Management estimates that capital expenditures during this fiscal year will be
between $30.0 million and $35.0 million. Capital expenditures will be funded
from existing cash balances, cash generated from operations and existing lines
of credit.
Additional net borrowings of $65.4 million plus $0.9 million from the issuance
of common stock were used for the business acquisitions, capital expenditures,
increased working capital requirements and payment of common dividends of $3.9
million. Cash and cash equivalents at August 31, 1998 totaled $10.1 million, an
increase of $0.3 million from November 30, 1997.
At August 31, 1998, the Company had approximately $86.1 million in unused
committed and uncommitted credit lines available from foreign and domestic
banks.
The Company believes that cash and cash equivalents on hand, anticipated cash
flows from operations and funds from existing lines of credit will be
sufficient to meet future operating requirements.
Page 10
RESULTS OF OPERATIONS - THIRD QUARTER
The Company earned $1.51 per diluted share and $1.54 per basic share on sales of
$155.7 million for the third quarter of fiscal 1998, compared to $1.72 per
diluted share and $1.76 per basic share on sales of $146.3 million for the
same period last year.
The reduction in third quarter earnings was caused by a decline in the
Protective Coatings business. The market for the Company's traditional
protective coatings continued to soften, reducing sales and increasing
competitive pressures on margins. Worldwide sales of protective coatings
increased because of the Croda Coatings acquisition in 1998.

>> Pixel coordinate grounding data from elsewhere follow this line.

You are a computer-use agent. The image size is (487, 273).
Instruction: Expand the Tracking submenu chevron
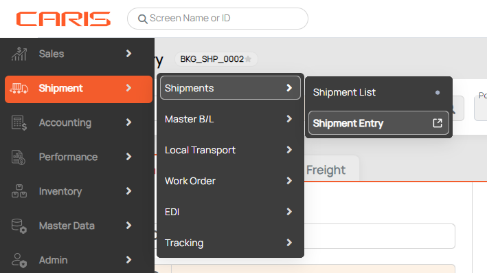pyautogui.click(x=289, y=243)
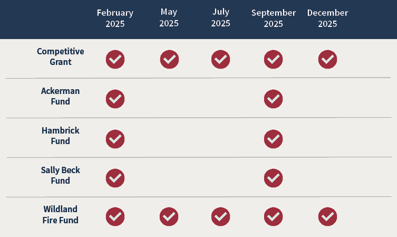Click Competitive Grant September 2025 checkmark
Screen dimensions: 397x237
[274, 59]
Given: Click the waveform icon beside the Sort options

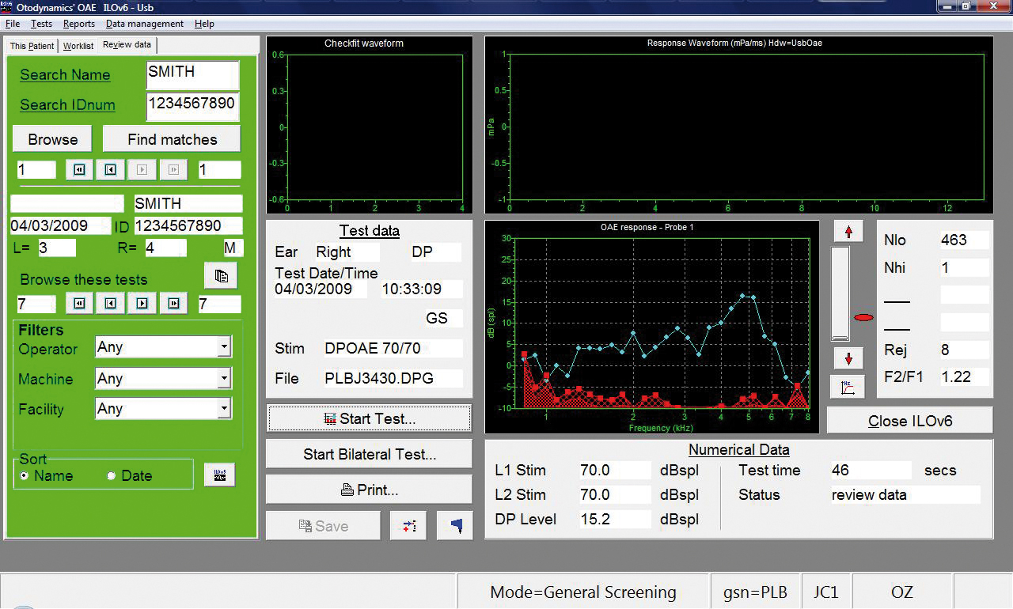Looking at the screenshot, I should [x=219, y=475].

The Fiberglass Pipe business reported slightly higher sales and earnings for
the quarter compared to the same period in 1997, because of improvement in
European operations and strong demand for fuel-handling products used in
service station applications throughout the United States.

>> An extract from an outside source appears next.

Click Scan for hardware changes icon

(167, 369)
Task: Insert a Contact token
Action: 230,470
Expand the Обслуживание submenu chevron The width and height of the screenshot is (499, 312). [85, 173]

Sales of concrete and steel pipe were lower than in the same period of 1997,
because of the timing of production start-up on several major orders. Earnings
were higher due to a favorable product mix and improved manufacturing
efficiencies.
The Company's construction products business in Hawaii reported lower sales and
higher earnings compared to the same period in 1997, due to cost reduction
programs implemented in the later part of 1997. The domestic Pole Products
business reported higher sales but lower earnings due to competitive pricing
pressures.
Selling, General and Administrative (SG&A) expenses were lower for the quarter
compared to the same period in 1997, primarily because of lower pension
expenses.
Royalty, Equity and Other Income was lower because of lower royalty income from
foreign licensees.
RESULTS OF OPERATIONS - YEAR TO DATE
The Company earned $2.37 per diluted share and $2.42 per basic share on sales of
$395.2 million during the nine-month period of fiscal 1998, compared to earnings
of $3.25 per diluted share and $3.31 per basic share on sales of $386.1 million
during the prior-year period.
The decline in earnings for the nine-month period of 1998 was due primarily to
lower sales of the Company's traditional protective coatings, and a slow first
half in the Concrete and Steel Pipe business that was impacted by severe weather
and a six-week strike at the Company's major steel pipe manufacturing facility
in Fontana, California.
Protective Coatings sales increased because of the Croda Coatings acquisition.
However, earnings declined in 1998 due to a slowdown in domestic markets,
increased competitive pressures and the impact on customers of lower oil prices.
Page 11
The Fiberglass Pipe business reported higher sales and earnings due to higher
demand for fuel-handling pipe systems, including the Company's new rigid coaxial
products. The decline in oil prices curtailed demand for high-pressure
fiberglass pipe supplied to worldwide oilfield markets by Centron, a wholly-
owned subsidiary.
Concrete and Steel Pipe reported sales significantly below last year due to the
timing of project deliveries, the impact of weather and the strike. Profits
were negatively impacted by the reduced sales volume.
The construction products business in Hawaii posted higher sales and earnings
because of the timing of projects and increased demand from the private sector.
Earnings improved also because of higher efficiency as a result of a
reorganization that was implemented during the second half of 1997. The
domestic Pole Products business reported lower sales and earnings than last year
due to competitive pressures on pricing.
The Company's efforts to address Year 2000 (Y2K) issues began in 1997. In
addressing the issues, the Company has employed a five-step process consisting
of 1) conducting a company-wide inventory, 2) assessing Y2K compliance, 3)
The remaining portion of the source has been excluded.